_Records provided_.
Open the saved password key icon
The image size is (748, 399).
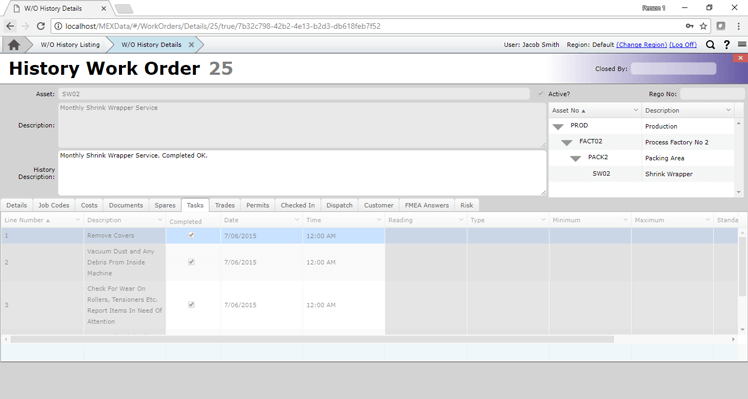(689, 26)
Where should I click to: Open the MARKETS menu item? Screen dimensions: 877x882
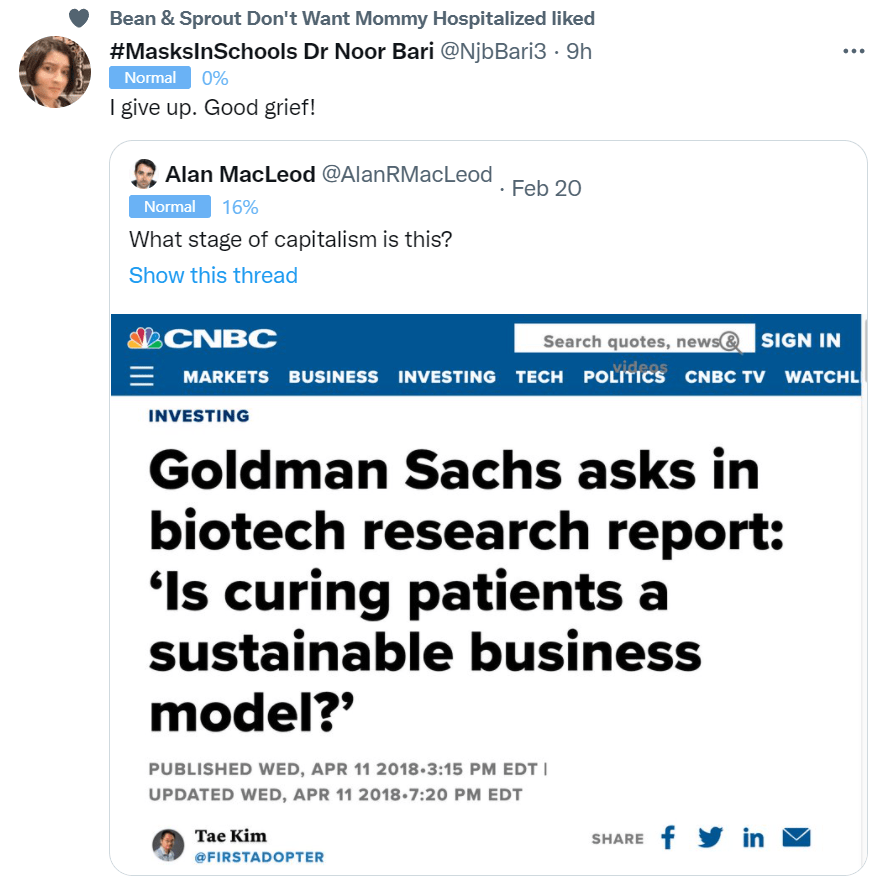[x=226, y=377]
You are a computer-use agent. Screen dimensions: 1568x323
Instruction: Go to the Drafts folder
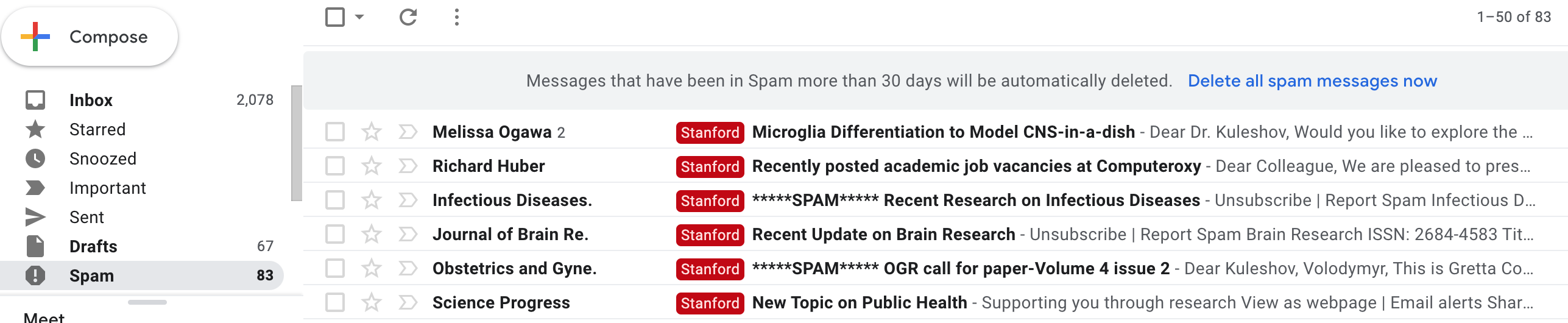pyautogui.click(x=93, y=246)
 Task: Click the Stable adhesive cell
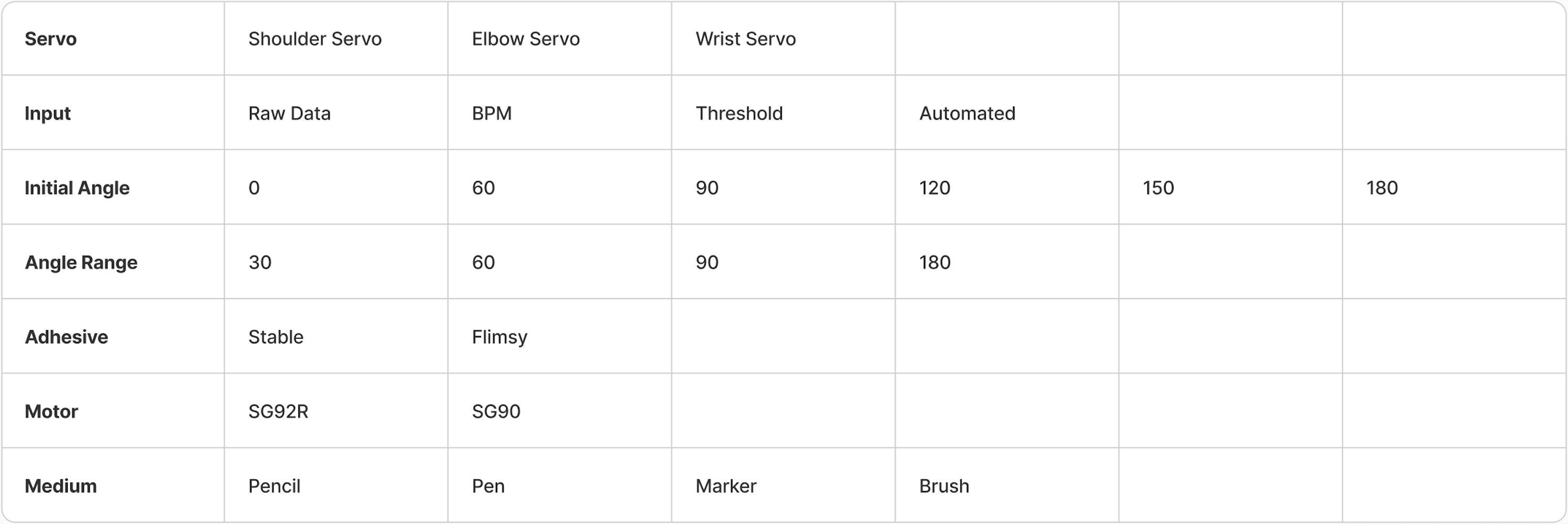(276, 337)
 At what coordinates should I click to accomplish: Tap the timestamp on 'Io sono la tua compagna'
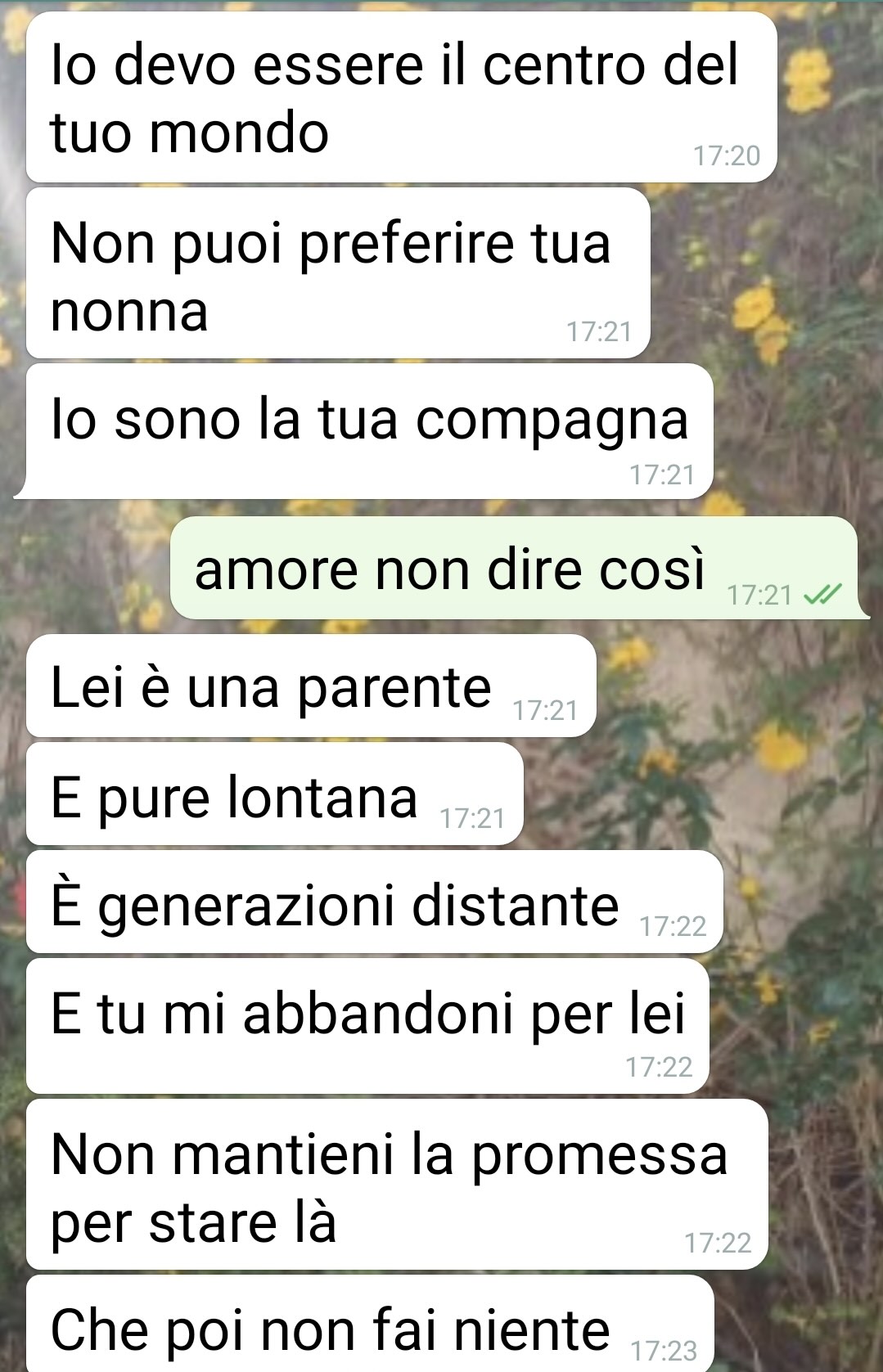point(662,475)
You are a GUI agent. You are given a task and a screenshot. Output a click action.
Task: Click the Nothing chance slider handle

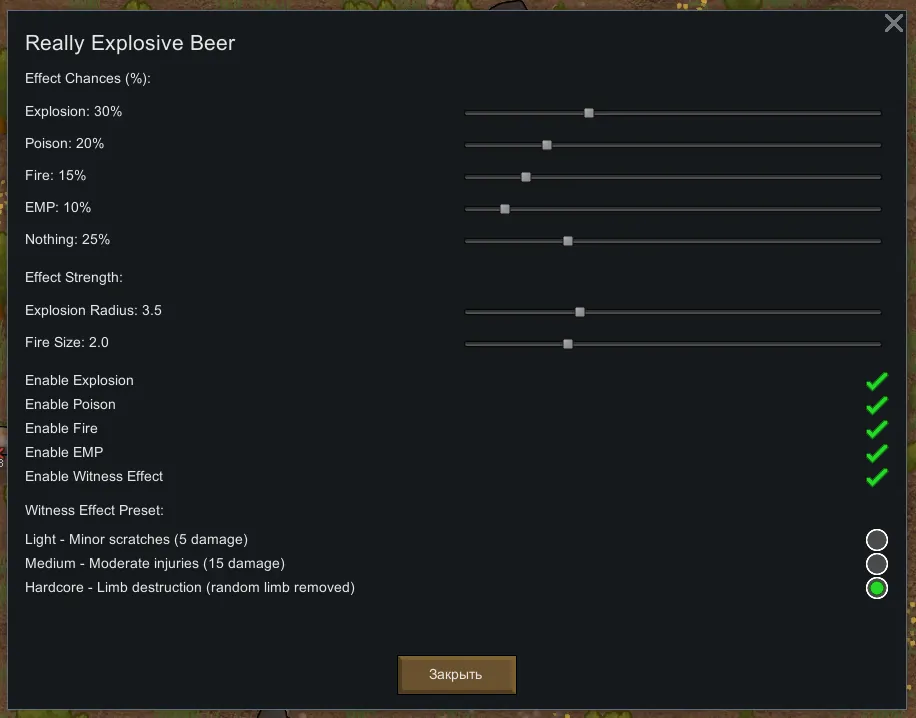pyautogui.click(x=568, y=241)
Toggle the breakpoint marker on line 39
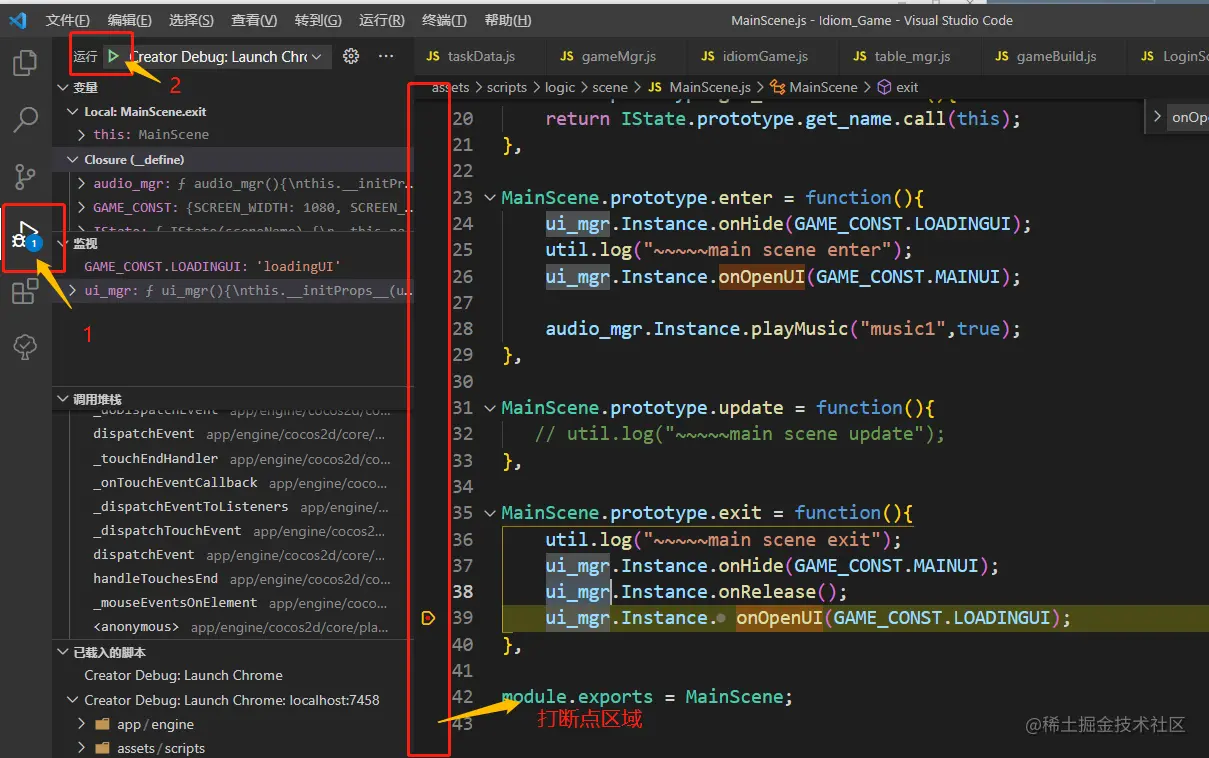 429,618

_What you will do_.
Render the lines above as a Markdown table with the columns "No." and "Line text," numbering each row and skipping blank lines. Leave the pictures out.

_Exercise result_.
| No. | Line text |
|---|---|
| 1 | Open the saved password key icon |
| 2 | The image size is (748, 399). |
| 3 | (689, 26) |
| 4 | Where should I click to: Open the MARKETS menu item? Screen dimensions: 877x882 |
| 5 | [x=226, y=377] |
| 6 | You are a computer-use agent. Screen dimensions: 1568x323 |
| 7 | Instruction: Go to the Drafts folder |
| 8 | pyautogui.click(x=93, y=246) |
| 9 |  Task: Click the Stable adhesive cell |
| 10 | (276, 337) |
| 11 |  At what coordinates should I click to accomplish: Tap the timestamp on 'Io sono la tua compagna' |
| 12 | point(662,475) |
| 13 | You are a GUI agent. You are given a task and a screenshot. Output a click action. |
| 14 | Task: Click the Nothing chance slider handle |
| 15 | pyautogui.click(x=568, y=241) |
| 16 | Toggle the breakpoint marker on line 39 |
| 17 |  429,618 |